### Texte source ###
Grande Encyclopédie Larousse 1971-1976Éd. 1971-1976
L

Laclos (Pierre Choderlos de) (suite)

Ainsi va le livre : Valmont ne vit que pour la conquête, à ses yeux moyen d’acquérir quelque réalité ; il se dissout progressivement en aimant la présidente, malgré tous ses efforts pour se ressaisir. Mme de Merteuil, pour qui la trahison du vicomte est insoutenable, préfère combattre. L’un et l’autre quitteront le champ de bataille après avoir semé la ruine autour d’eux et créé leur propre destruction.

A. M.-B.

 E. Dard, le Général Choderlos de Laclos, auteur des « Liaisons dangereuses » (Perrin, 1936). / J. Faurie, Essai sur la séduction (la Table ronde, 1948). / R. Vailland, Laclos par lui-même (Éd. du Seuil, coll. « Microcosme », 1953). / J.-L. Seylaz, « les Liaisons dangereuses » et la Création romanesque chez Laclos (Droz, Genève, 1958). / L. Versini, Laclos et la tradition. Essai sur les sources et la technique des « Liaisons dangereuses » (Klincksieck, 1968). / Y. Belaval, Choderlos de Laclos (Seghers, 1972). / C. Belcikowski, Poétique des « Liaisons dangereuses » (Corti, 1972).

Lacordaire (Henri)

Dominicain français (Recey-sur-Ource, Côte-d’Or, 1802 - Sorèze, Tarn, 1861).
### Données présentées ###
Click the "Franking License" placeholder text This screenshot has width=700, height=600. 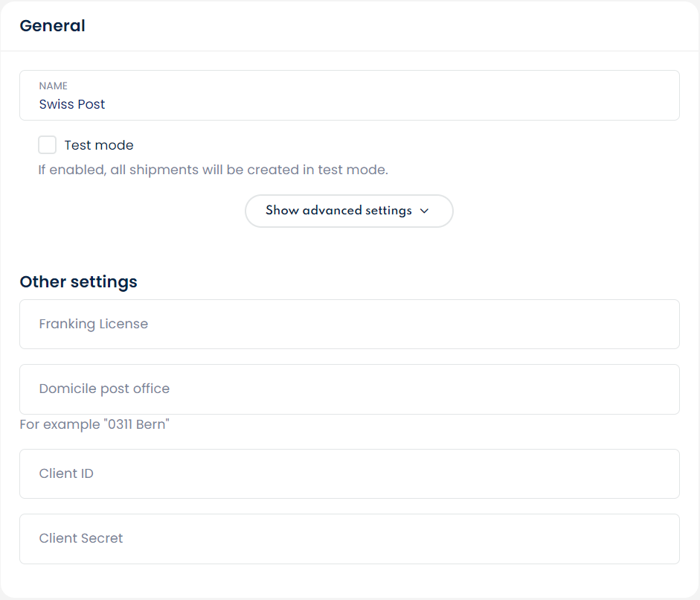tap(94, 325)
###
Travail à faire:
1) Reproduisez mot pour mot le passage de l'extrait encyclopédique situé entre « Grande Encyclopédie Larousse » et « leur propre destruction. », bornes comprises.
2) Rédigez la suite de l'extrait encyclopédique consacré à Laclos et à Lacordaire, à partir de sa dernière phrase.
La liste est sans rapport avec l'extrait encyclopédique.

Corrigé de l'exercice:
1)
Grande Encyclopédie Larousse 1971-1976Éd. 1971-1976
L

Laclos (Pierre Choderlos de) (suite)

Ainsi va le livre : Valmont ne vit que pour la conquête, à ses yeux moyen d’acquérir quelque réalité ; il se dissout progressivement en aimant la présidente, malgré tous ses efforts pour se ressaisir. Mme de Merteuil, pour qui la trahison du vicomte est insoutenable, préfère combattre. L’un et l’autre quitteront le champ de bataille après avoir semé la ruine autour d’eux et créé leur propre destruction.

2)
Il fait de médiocres études, comme boursier, au collège de Dijon ; en 1820, il suit les cours de la faculté de droit, puis monte à Paris faire son stage. C’est la solitude et la pauvreté. Le jeune homme a perdu la foi, mais fréquente néanmoins la Société des bonnes études, cercle royaliste et catholique. Hypersensible et renfermé, il souffre du « mal du siècle ». « J’ai peu d’attachement pour l’existence, mon imagination me l’a usée », écrit-il. Ses débuts au palais, son éloquence sont remarqués par P. A. Berryer.

Le 11 mai 1824, ayant retrouvé la foi et sentant l’appel de la vocation, Lacordaire décide d’entrer au séminaire de Saint-Sulpice. Mais les directeurs de la célèbre maison d’Issy demeurent très réservés : l’homme apparaît passionné et instable. Jugé impropre au sacerdoce, il lui faut l’appui de Mgr de Quélen, l’archevêque de Paris, pour vaincre la résistance des Sulpiciens. Le 22 septembre 1827, Lacordaire est ordonné prêtre dans la chapelle particulière de l’archevêque.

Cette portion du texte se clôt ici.